* **Your objective**: In your reply, reproduce the lines from the first one below to the line containing "Open the Parallels", inclusive, exactly as they stand.

* **Dataset entries**:
+ + + + + + +
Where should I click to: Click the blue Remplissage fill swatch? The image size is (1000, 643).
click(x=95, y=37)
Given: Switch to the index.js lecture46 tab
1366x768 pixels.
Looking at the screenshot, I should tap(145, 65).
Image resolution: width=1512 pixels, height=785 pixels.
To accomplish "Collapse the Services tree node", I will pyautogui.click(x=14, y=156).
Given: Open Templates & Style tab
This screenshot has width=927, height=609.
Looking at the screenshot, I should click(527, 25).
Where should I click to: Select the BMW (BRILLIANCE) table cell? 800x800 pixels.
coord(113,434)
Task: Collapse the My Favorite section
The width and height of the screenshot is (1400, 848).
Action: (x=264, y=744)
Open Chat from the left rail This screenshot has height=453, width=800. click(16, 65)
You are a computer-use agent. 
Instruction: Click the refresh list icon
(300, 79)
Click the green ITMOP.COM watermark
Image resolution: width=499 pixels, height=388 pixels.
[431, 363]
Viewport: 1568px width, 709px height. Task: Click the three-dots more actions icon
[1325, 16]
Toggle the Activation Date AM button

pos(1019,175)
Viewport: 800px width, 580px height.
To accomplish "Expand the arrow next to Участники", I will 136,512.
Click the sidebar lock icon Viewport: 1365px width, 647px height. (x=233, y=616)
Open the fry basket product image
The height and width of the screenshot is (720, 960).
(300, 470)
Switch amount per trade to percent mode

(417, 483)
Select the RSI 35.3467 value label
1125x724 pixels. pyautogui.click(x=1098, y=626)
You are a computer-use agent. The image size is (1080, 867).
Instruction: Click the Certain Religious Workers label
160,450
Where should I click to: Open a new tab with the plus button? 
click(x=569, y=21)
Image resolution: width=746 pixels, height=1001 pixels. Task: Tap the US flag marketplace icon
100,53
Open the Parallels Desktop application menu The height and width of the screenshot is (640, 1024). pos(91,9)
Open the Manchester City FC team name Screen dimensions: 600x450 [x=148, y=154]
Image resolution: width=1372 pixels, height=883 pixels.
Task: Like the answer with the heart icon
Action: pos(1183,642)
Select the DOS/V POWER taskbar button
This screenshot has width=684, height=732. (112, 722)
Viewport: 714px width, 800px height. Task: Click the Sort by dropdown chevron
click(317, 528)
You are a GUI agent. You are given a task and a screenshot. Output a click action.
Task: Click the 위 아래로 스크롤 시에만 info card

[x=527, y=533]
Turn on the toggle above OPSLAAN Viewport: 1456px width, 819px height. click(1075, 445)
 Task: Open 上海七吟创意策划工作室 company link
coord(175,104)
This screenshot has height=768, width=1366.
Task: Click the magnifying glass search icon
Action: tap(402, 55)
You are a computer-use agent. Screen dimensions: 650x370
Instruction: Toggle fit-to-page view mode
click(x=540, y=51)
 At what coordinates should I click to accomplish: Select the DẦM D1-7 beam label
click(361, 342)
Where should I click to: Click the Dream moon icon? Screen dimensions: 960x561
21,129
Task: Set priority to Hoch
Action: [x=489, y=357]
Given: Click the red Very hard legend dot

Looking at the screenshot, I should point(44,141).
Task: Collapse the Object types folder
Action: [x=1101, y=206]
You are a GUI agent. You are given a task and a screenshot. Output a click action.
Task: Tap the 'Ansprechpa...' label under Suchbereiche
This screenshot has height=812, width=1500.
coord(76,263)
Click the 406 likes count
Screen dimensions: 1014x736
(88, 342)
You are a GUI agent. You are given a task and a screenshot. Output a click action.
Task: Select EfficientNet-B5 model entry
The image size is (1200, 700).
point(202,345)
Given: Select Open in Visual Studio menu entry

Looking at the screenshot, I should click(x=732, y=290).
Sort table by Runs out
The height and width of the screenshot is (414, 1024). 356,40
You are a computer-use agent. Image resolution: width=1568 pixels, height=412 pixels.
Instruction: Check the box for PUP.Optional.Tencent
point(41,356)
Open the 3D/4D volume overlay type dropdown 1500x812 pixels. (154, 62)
+ + + + + + +
* **Finished exercise**:
Where should I click to: Click the blue Remplissage fill swatch? The image size is (1000, 643).
click(x=95, y=37)
Given: Switch to the index.js lecture46 tab
1366x768 pixels.
Looking at the screenshot, I should tap(145, 65).
Image resolution: width=1512 pixels, height=785 pixels.
To accomplish "Collapse the Services tree node", I will pyautogui.click(x=14, y=156).
Given: Open Templates & Style tab
This screenshot has width=927, height=609.
Looking at the screenshot, I should click(527, 25).
Where should I click to: Select the BMW (BRILLIANCE) table cell? 800x800 pixels.
coord(113,434)
Task: Collapse the My Favorite section
The width and height of the screenshot is (1400, 848).
Action: (x=264, y=744)
Open Chat from the left rail This screenshot has height=453, width=800. click(16, 65)
You are a computer-use agent. 
Instruction: Click the refresh list icon
(300, 79)
Click the green ITMOP.COM watermark
Image resolution: width=499 pixels, height=388 pixels.
[431, 363]
Viewport: 1568px width, 709px height. Task: Click the three-dots more actions icon
[1325, 16]
Toggle the Activation Date AM button

pos(1019,175)
Viewport: 800px width, 580px height.
To accomplish "Expand the arrow next to Участники", I will 136,512.
Click the sidebar lock icon Viewport: 1365px width, 647px height. (x=233, y=616)
Open the fry basket product image
The height and width of the screenshot is (720, 960).
(300, 470)
Switch amount per trade to percent mode

(417, 483)
Select the RSI 35.3467 value label
1125x724 pixels. pyautogui.click(x=1098, y=626)
You are a computer-use agent. The image size is (1080, 867).
Instruction: Click the Certain Religious Workers label
160,450
Where should I click to: Open a new tab with the plus button? 
click(x=569, y=21)
Image resolution: width=746 pixels, height=1001 pixels. Task: Tap the US flag marketplace icon
100,53
Open the Parallels Desktop application menu The height and width of the screenshot is (640, 1024). pos(91,9)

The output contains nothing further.